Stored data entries
= Beginning of Section =
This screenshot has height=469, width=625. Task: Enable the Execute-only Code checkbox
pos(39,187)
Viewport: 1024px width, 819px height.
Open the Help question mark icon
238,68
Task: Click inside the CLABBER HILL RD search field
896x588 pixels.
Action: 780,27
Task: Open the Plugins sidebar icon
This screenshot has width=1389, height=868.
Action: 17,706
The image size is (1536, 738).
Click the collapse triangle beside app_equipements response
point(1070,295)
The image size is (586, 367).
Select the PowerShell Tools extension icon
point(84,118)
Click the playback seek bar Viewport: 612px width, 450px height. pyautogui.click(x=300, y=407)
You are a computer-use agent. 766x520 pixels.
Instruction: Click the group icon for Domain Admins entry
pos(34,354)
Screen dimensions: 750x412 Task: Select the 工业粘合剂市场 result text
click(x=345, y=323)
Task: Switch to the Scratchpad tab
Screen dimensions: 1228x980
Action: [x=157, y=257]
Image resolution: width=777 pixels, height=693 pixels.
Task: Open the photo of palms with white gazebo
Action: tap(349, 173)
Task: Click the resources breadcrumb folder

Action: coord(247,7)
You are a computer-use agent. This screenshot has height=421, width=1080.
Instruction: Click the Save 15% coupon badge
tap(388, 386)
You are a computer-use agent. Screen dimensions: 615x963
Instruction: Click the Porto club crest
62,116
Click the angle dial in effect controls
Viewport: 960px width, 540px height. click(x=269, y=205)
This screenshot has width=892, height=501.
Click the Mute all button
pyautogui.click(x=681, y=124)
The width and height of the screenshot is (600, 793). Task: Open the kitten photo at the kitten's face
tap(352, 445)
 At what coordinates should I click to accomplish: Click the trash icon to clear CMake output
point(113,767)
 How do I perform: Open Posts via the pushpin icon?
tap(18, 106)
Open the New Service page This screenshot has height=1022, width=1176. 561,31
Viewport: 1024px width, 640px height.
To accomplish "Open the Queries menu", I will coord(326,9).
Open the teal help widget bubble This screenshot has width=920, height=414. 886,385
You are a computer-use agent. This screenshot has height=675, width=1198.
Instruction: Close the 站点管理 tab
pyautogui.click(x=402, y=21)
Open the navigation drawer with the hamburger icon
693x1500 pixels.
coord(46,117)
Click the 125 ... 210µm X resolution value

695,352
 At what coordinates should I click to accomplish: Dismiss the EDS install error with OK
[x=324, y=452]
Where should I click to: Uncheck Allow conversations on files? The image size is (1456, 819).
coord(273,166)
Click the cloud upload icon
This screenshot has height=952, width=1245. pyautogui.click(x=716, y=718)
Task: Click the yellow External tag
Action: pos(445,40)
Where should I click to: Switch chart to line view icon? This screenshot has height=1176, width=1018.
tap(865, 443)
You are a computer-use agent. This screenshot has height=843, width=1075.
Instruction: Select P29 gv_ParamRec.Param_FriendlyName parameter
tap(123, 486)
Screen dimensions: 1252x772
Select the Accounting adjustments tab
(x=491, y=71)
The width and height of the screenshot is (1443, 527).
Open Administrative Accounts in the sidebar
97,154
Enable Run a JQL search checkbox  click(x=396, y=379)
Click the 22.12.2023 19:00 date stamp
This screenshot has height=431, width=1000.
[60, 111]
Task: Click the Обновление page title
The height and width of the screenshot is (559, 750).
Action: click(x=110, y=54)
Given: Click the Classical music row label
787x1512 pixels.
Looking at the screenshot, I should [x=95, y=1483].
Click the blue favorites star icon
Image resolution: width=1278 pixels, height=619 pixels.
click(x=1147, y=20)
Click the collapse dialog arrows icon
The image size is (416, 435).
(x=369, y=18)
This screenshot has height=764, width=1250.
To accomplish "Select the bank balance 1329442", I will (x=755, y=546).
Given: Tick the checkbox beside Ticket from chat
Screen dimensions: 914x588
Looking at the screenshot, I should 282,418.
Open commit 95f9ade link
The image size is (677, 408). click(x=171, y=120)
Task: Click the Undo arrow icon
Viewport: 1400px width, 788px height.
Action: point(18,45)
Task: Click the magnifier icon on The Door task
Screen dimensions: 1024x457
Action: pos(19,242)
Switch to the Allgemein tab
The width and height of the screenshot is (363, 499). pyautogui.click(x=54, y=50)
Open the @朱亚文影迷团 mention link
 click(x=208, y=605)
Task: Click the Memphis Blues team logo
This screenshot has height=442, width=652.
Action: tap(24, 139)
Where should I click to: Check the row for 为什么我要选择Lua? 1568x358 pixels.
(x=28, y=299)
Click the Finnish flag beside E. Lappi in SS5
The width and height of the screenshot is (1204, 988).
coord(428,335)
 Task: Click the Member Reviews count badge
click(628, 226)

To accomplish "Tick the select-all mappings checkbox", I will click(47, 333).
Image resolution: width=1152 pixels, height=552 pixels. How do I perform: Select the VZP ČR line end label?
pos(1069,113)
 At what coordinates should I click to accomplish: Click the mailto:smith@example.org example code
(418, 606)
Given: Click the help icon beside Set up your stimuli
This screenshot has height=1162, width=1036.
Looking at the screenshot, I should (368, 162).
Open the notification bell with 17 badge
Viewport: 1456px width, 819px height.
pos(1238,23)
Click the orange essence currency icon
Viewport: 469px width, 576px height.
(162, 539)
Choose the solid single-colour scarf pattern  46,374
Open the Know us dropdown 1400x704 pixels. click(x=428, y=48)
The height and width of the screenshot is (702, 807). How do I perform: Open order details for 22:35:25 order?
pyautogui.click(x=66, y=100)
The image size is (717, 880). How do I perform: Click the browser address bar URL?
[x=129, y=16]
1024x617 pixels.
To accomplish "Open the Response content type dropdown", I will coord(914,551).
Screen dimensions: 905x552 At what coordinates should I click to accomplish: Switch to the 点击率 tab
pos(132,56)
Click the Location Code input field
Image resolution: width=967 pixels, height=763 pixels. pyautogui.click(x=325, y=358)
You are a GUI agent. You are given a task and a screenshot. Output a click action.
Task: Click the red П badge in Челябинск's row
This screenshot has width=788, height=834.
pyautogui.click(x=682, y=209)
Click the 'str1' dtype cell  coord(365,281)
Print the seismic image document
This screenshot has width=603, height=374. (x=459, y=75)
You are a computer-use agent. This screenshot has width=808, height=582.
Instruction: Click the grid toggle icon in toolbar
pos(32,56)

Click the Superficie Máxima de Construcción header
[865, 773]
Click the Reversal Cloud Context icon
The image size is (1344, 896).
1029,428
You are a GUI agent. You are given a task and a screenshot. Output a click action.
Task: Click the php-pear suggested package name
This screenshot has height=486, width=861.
= End of Section =
### Directions
Once you have read through the entries, say how many of their lines include the string "page" and give nothing but that number.

### Output
2